**Work to complete:**
**1.** Name every man the news digest reports as executed in Japan, giving each one's age as stated.
**2.** Answer these from the news digest:
(a) What total number of executions in Japan this year do the latest hangings bring?
(b) About how many people are on death row in Japan?
(c) In what month and year did the UN Human Rights Council review the human rights situation in Japan?

**Passage to read:**

BEGIN

Sept. 15



JAPAN:

Japan should adopt death penalty moratorium


3 men were executed in Japan on Thursday. Amnesty International has called
for the government to immediately adopt a moratorium on executions.

The organization called on new Japanese Minister of Justice Yasuoka
Okiharu to conduct a thorough re-examination of the country's death
penalty policy after Mantani Yoshiyuki (68), Yamamoto Mineteru (68) and
Hirano Isamu (61) were killed by hanging.

Their executions bring the total this year to 13. They are the 1st
executions since Yasuoka Okiharu took office on 2 August and are further
evidence of Japan's intent to continue sanctioning the state taking of
life.

There are currently around 102 people on death row in Japan. The prison
authorities usually carry out executions in secret. Officials notify death
row inmates just hours before the execution and inform family members only
after the execution has taken place.

Once the appeals process is complete, a death row prisoner in Japan may
wait for years or even decades before execution. This practice means that
these prisoners can be executed at any time and live in constant fear of
execution.

When the UN Human Rights Council reviewed the human rights situation in
Japan in May 2008, they expressed particular concern about the death
penalty. A number of states urged Japan to adopt a moratorium on
executions in accordance with the UN General Assembly resolution (62/149),
which calls for a global moratorium on the use of the death penalty.

(source: Amnesty International)






SAUDI ARABIA:

Unholy row as Saudi clerics slam Ramadan TV


The sanctity of the Muslim fasting month of Ramadan has been spoiled for
some in the Arab world by an unholy row over "depraved" TV comedies and
serials that have led Saudi clerics to demand the death penalty.

Saudi Arabia's powerful religious establishment has complained for years
about what they see as brazen attacks on them and Islam by liberals who
dominate Arab media.

END

**Given material:**
BEGIN

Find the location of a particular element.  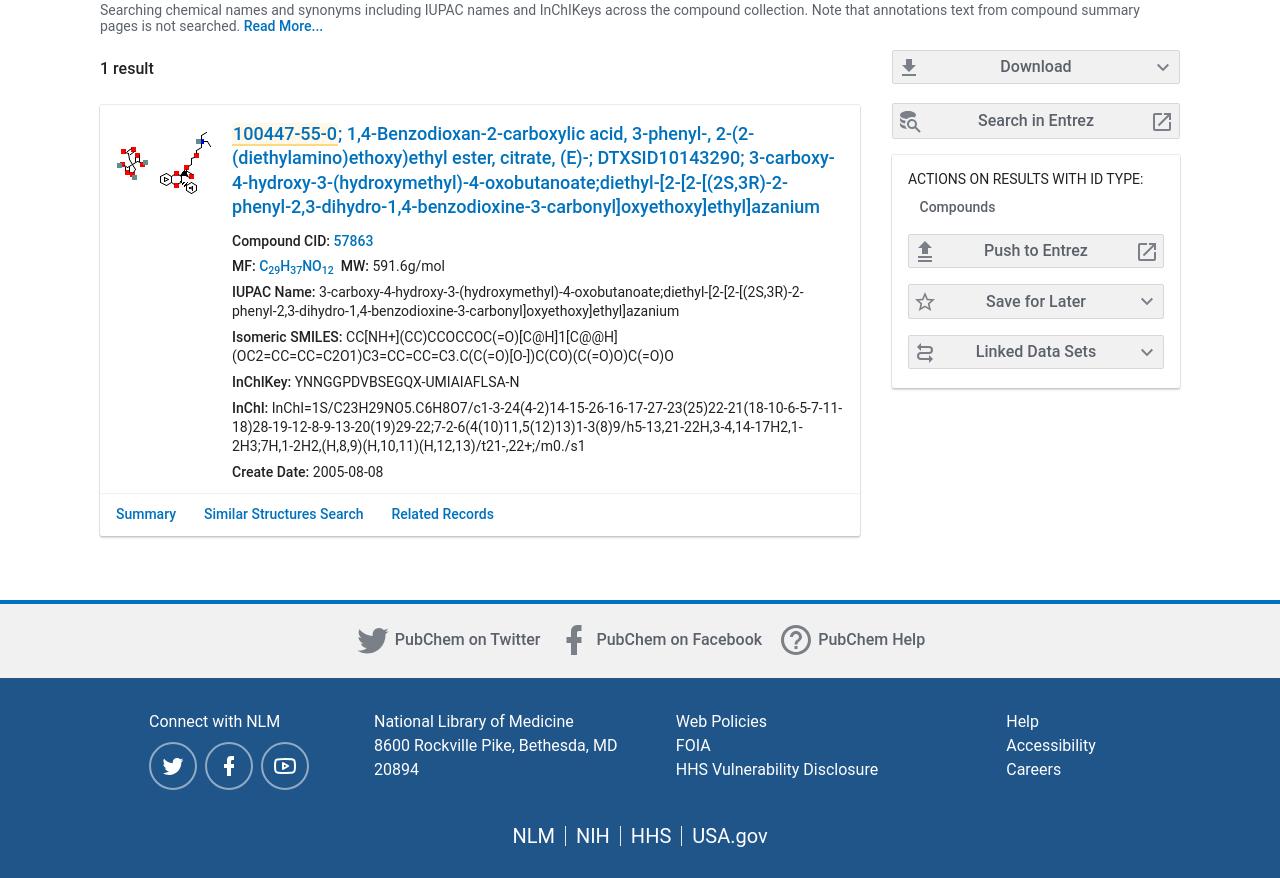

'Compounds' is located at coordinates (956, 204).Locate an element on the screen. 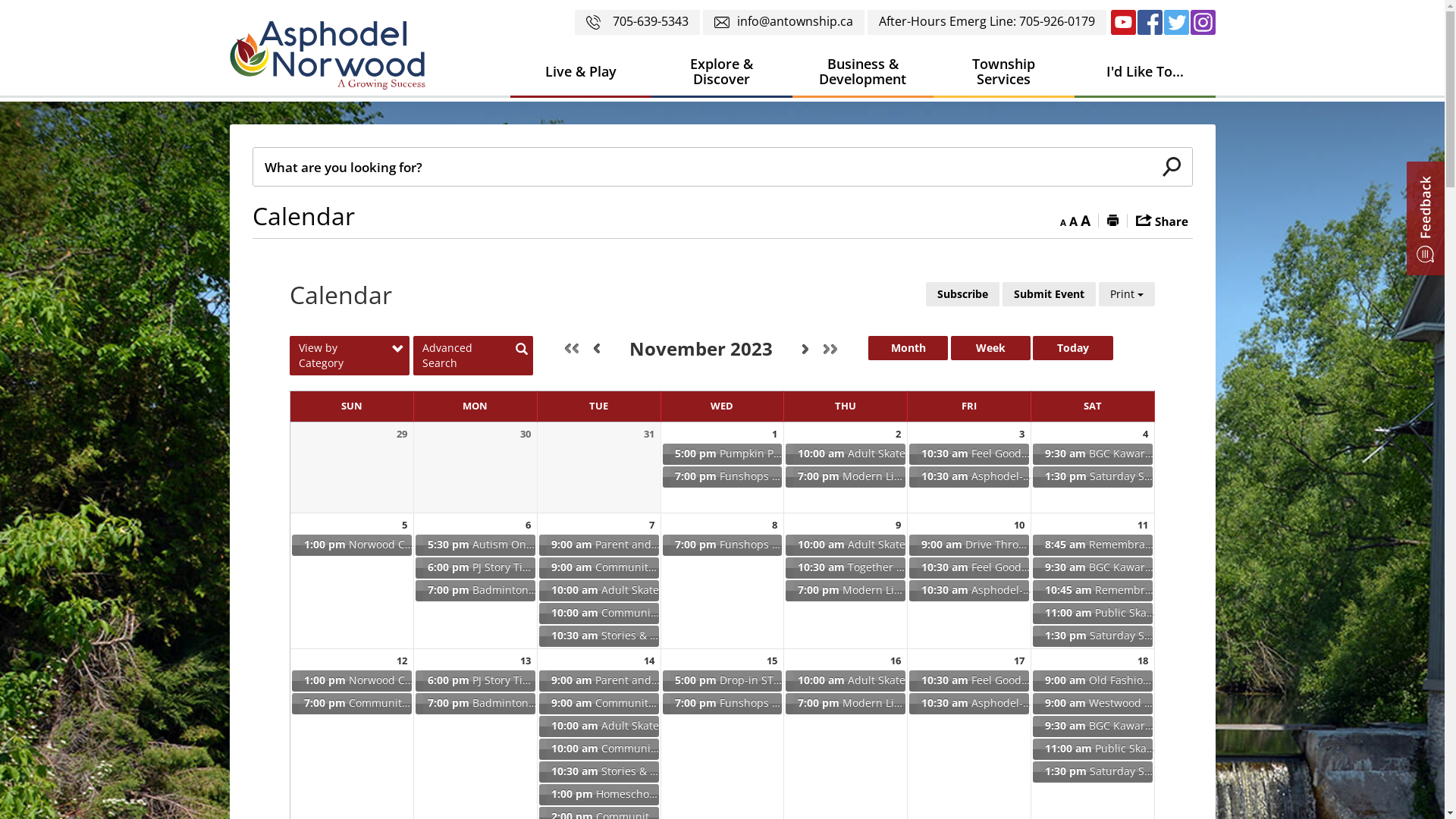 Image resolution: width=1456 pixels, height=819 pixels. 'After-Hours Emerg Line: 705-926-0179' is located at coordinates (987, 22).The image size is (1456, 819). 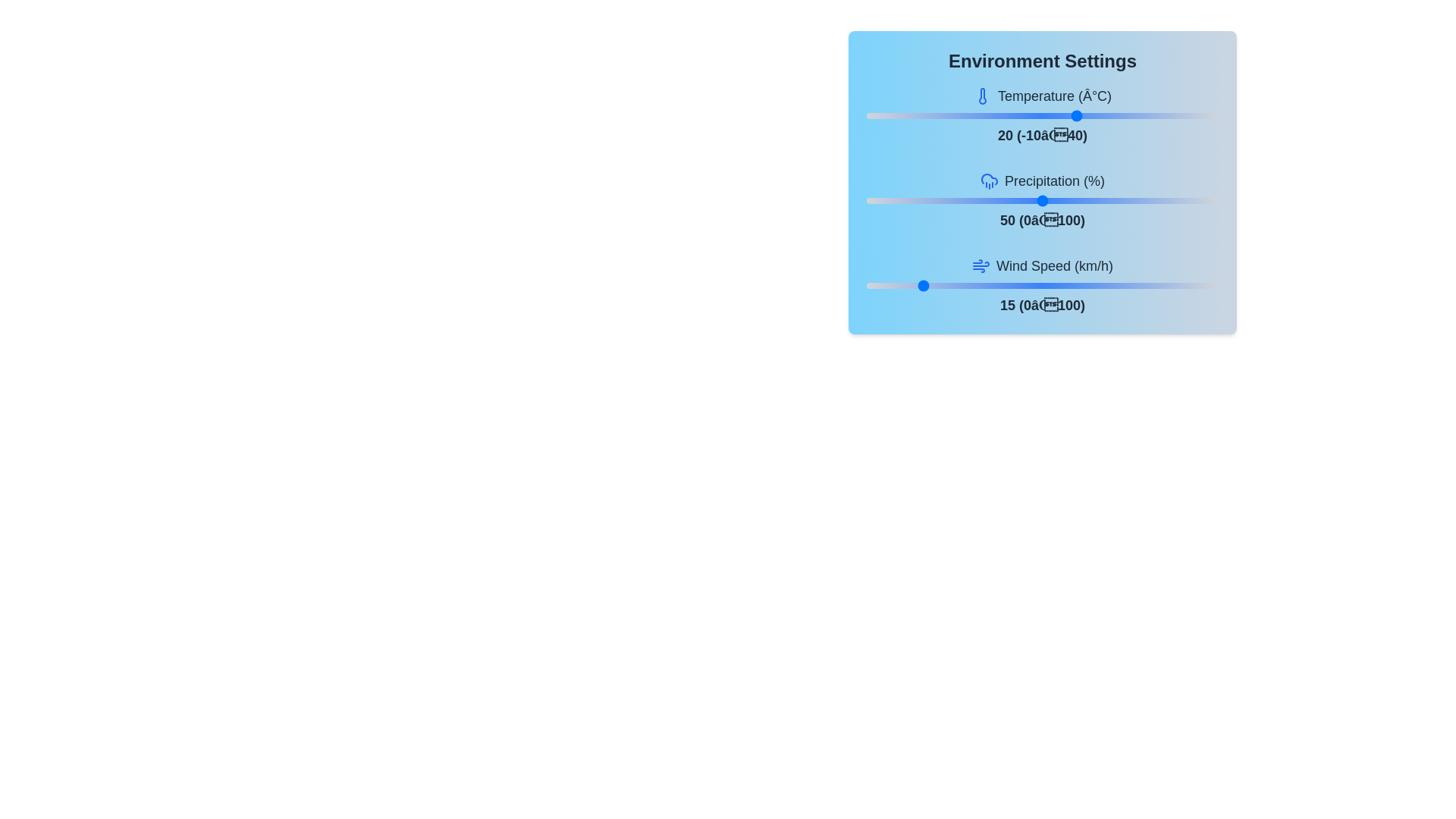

END

**Task-by-task answers:**
**1.**
Mantani Yoshiyuki, 68
Yamamoto Mineteru, 68
Hirano Isamu, 61

**2.**
(a) 13
(b) Around 102
(c) May 2008